Kantar Media doesn't exist anymore. After being sold to private equity firm H.I.G. Capital for roughly $1 billion last August, the measurement company has rebranded as Fifty5Blue. Yes, with a 5. No, I don't know why.
The rebrand is the latest sign that PE money is reshaping the advertising and marketing services landscape — and that measurement is suddenly a hot category.
What's In a Name?
The Fifty5Blue rebrand comes with a new blue-and-white visual identity and a promise of increased AI investment. CEO Patrick Béhar explained the positioning: "In a world full of noise, with no shortage of data, we believe clarity is the real differentiator."
The company operates in over 80 countries and maintains products like Ibope, TGI, and TechEdge. Clients should expect continuity there. But Fifty5Blue is betting that independence from Kantar — and the PE investment that comes with it — will accelerate innovation.
"AI fundamentally reinforces the importance of our single-source datasets, which are based on direct observation of what real people watch," Béhar said.
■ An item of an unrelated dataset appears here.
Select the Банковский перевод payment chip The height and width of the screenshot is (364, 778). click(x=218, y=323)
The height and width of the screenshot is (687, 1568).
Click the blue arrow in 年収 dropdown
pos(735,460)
Translation: in an age of AI-generated everything, real behavioral data becomes more valuable, not less.
PE's Growing Appetite
H.I.G. Capital's acquisition of Kantar Media fits a broader pattern. Private equity has been circling the agency and ad-tech world for years, picking off companies that have predictable revenue, scalable infrastructure, and opportunities for "operational efficiency" (read: cost cuts).
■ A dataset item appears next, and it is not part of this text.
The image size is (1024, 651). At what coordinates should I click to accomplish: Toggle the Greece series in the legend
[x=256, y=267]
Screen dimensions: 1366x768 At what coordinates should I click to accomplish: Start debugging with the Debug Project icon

Measurement companies are particularly attractive. They have recurring revenue streams, deep client relationships, and data assets that become more valuable as media fragmentation increases. In a world where everyone is arguing about what actually works, the company that can prove effectiveness holds real power.
The challenge: PE ownership often means pressure for short-term returns. Whether Fifty5Blue can invest in the innovation Béhar is promising while satisfying PE expectations remains to be seen.
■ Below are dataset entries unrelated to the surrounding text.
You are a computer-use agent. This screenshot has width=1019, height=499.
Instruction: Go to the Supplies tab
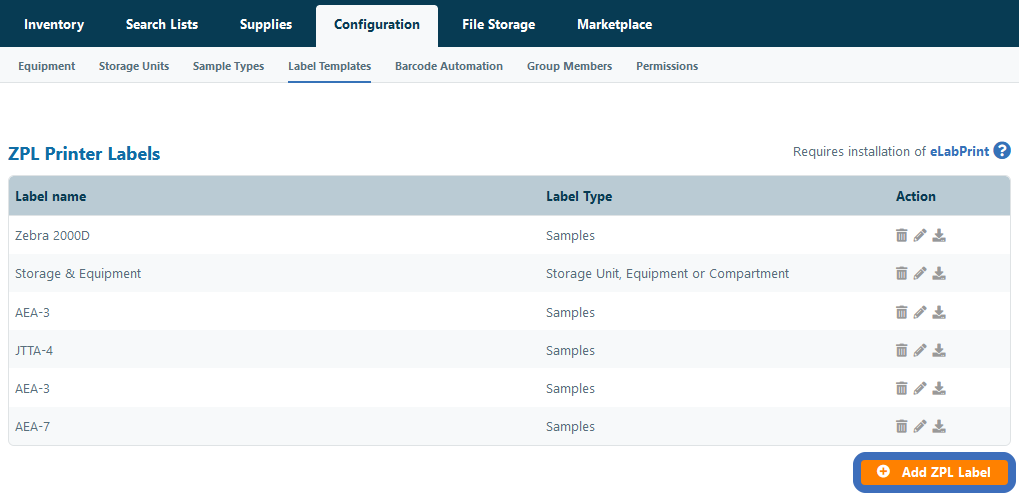(266, 25)
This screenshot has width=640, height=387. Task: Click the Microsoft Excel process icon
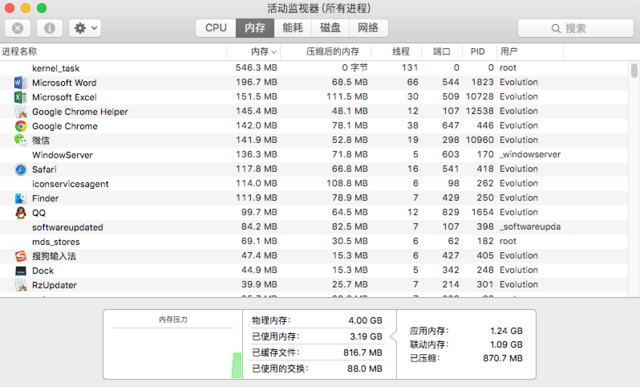(x=20, y=97)
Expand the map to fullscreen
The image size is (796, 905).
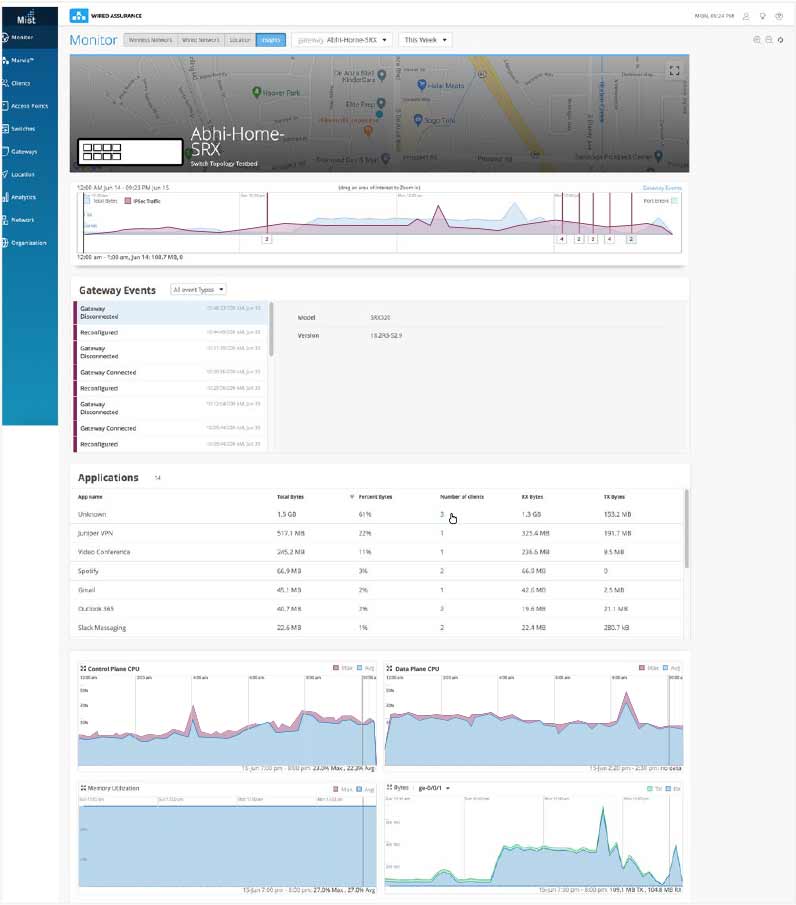coord(674,70)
The Kantar Shuffle Continues
Meanwhile, back at Kantar proper, the restructuring continues. Last week, Kantar unveiled a new North American leadership structure under Americas CEO Jeff Greenspoon. Chris Petranto was promoted to chief client officer, Brian James to chief solutions officer. Media and creative have been merged into one division under Rachelle Minnis.
The Kantar breakup has been one of the quieter transformations in the industry — no flashy merger announcements, no billion-dollar stock swaps — but it's significant. What was once a unified research giant is now multiple companies with different owners, different strategies, and different names.
What It Means
For clients, the immediate impact is minimal. Fifty5Blue promises to maintain its product lineup and client relationships. The new AI investments might even improve the offering.
For the industry, the signal is clear: PE sees opportunity in advertising's infrastructure. Measurement, data, and tech companies are acquisition targets. Agencies that own proprietary data assets suddenly look more valuable than agencies that just have talented people.
Fifty5Blue is betting that clarity is the differentiator. In an industry that's never been more confused, that might be exactly the right bet.